The first references to this group were provided by the priest Martivell Fair (1925) and Capuchins missionary Gaspar de Pinell (1929). Language samples were collected by the Capuchins Estanislao Les Corts (1931), Fructuoso Manresa and Igualada and Marcelino Francisco de Castellvi, and the latter published in 1940 the first study of the language Tinigua.

Language

According to Nubia Tobar, who interviewed some of the last speakers of the language, there were six oral vowels organized into three basic levels of openness: high, medium and low, and three positions: anterior, central and posterior, each of which with its corresponding glottalized and elongated. The 22 consonants were p, ph (aspirated), t, th (aspirated), t (palatal), ts (Africa), k, kh (aspirated), kw (velar) b, d, and (voiceless palatal sound), g, m, n, n, f, s, z (voiced alveolar fricative), h (voiceless glottal fricative), che (palatal affricate), and the glide w. The language was thought lost until they are located two elderly speakers in the 1990s. Presumably the language is now extinct.

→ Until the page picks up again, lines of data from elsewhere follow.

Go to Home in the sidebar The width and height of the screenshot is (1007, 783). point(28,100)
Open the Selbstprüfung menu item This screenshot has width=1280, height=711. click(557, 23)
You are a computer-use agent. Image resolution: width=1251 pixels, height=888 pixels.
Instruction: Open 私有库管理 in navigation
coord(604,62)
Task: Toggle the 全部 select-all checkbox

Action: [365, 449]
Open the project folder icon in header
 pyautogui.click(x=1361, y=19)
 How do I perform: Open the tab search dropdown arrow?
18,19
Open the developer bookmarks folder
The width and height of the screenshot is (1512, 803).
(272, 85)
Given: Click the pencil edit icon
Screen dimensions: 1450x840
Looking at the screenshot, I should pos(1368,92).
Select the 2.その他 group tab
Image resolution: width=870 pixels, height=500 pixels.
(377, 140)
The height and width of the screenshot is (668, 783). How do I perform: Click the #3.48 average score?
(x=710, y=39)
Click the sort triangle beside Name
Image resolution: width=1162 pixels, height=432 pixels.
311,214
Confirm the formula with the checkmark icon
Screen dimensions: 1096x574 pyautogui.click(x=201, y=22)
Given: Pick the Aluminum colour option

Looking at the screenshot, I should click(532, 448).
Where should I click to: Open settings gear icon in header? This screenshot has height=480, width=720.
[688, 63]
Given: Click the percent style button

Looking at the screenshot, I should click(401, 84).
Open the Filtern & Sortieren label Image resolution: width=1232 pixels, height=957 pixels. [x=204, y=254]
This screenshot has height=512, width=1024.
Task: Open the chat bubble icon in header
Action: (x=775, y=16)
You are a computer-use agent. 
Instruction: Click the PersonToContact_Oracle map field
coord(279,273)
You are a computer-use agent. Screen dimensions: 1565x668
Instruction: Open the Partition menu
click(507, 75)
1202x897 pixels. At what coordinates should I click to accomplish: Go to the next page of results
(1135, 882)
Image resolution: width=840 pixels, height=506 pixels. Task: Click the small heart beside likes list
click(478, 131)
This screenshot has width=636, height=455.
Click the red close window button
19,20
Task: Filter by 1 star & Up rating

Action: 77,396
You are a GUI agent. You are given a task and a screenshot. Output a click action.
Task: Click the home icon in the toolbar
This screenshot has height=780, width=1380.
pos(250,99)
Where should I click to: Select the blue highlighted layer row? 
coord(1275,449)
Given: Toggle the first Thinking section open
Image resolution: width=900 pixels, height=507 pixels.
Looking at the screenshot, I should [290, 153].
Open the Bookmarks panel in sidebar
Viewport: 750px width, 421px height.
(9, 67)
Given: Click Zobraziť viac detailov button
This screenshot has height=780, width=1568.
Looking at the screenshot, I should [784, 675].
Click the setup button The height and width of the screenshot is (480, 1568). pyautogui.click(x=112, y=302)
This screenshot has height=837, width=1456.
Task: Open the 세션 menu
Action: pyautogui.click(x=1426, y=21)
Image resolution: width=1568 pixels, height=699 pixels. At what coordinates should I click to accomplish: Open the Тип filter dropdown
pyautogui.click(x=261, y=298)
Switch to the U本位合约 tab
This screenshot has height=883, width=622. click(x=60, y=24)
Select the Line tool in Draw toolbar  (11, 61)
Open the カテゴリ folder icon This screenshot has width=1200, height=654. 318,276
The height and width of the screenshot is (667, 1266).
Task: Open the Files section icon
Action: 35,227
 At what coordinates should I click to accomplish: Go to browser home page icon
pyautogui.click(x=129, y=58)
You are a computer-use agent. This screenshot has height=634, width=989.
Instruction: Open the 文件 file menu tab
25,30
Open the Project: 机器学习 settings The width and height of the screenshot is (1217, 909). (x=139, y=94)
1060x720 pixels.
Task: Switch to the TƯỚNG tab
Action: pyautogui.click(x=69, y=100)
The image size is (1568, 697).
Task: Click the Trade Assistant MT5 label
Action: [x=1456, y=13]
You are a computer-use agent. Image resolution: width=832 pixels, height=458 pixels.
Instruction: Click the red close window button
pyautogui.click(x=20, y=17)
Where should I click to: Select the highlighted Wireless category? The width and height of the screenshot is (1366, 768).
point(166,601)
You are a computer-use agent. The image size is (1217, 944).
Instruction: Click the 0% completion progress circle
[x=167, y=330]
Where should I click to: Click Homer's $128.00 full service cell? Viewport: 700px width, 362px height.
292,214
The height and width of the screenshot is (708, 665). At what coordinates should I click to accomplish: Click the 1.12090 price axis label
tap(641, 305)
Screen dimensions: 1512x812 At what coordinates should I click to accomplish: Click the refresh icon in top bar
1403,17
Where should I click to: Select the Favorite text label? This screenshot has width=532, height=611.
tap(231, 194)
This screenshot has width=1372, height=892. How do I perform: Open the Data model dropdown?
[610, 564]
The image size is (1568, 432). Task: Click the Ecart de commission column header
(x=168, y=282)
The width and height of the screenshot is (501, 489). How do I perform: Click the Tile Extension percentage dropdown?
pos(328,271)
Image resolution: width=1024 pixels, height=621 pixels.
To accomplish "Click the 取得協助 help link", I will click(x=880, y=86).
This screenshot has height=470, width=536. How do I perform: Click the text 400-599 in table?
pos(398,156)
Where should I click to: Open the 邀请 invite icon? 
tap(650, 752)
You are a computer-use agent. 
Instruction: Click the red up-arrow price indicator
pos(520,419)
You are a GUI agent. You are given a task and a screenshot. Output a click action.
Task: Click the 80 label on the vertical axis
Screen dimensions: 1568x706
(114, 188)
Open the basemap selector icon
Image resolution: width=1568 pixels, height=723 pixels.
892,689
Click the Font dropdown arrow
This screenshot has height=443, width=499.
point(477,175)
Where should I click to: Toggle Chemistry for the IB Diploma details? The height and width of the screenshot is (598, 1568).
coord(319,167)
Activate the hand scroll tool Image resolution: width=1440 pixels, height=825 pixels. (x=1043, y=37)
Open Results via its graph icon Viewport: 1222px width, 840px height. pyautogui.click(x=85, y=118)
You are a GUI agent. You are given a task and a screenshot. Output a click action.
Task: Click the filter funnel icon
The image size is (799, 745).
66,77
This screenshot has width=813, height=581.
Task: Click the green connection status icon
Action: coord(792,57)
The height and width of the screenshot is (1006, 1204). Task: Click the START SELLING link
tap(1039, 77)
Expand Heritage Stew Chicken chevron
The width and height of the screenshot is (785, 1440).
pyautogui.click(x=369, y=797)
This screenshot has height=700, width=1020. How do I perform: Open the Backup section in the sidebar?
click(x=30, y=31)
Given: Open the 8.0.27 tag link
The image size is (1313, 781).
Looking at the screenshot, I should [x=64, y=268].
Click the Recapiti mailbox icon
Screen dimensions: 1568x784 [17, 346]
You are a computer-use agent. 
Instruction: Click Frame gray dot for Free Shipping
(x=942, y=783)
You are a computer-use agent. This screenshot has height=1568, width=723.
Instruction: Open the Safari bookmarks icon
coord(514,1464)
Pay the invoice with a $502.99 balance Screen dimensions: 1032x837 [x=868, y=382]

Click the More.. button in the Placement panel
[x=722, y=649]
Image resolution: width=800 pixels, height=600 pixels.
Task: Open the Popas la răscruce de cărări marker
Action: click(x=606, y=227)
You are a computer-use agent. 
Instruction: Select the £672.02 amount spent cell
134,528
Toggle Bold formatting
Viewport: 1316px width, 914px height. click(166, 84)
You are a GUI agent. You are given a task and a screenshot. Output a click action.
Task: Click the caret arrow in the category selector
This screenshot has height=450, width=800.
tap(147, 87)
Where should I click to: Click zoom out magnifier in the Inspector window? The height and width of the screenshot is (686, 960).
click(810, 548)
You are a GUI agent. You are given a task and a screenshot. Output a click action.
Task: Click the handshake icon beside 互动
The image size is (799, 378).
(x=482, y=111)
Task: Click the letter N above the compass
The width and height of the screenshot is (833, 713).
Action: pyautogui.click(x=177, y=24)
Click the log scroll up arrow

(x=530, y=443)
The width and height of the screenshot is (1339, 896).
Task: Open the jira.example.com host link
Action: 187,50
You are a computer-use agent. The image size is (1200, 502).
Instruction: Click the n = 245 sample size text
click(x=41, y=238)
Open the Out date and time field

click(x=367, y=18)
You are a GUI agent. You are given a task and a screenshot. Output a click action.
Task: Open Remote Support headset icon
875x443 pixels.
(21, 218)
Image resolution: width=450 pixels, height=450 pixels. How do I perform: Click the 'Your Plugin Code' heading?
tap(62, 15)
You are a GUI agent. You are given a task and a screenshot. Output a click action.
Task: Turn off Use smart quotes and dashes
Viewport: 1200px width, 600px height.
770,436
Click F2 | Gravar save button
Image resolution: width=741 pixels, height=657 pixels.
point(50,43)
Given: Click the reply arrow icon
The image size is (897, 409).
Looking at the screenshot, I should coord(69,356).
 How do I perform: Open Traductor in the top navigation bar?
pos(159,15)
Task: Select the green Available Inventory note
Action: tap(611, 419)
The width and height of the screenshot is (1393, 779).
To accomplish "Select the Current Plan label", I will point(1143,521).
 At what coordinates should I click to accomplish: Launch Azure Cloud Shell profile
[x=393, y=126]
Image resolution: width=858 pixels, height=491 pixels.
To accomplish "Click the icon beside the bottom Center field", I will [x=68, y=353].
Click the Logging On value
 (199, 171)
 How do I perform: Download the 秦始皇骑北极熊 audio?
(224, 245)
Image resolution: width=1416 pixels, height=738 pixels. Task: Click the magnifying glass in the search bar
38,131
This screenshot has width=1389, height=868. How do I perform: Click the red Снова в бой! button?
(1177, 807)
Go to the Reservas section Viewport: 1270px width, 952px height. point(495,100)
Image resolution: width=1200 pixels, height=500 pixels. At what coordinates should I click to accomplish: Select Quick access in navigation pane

The Tinigua languages have been grouped in a family-Pamigua Tinigua since Castellvi (1940) demonstrated the affinity of the two languages, using the vocabularies collected by F. Pamigua Published by Ernst and Toro (1895). Of the Pamigua we know from Rivero (1763), who lived between Concepcion de Arama (Meta) and Guaviare, but we ignore the reason of their disappearance.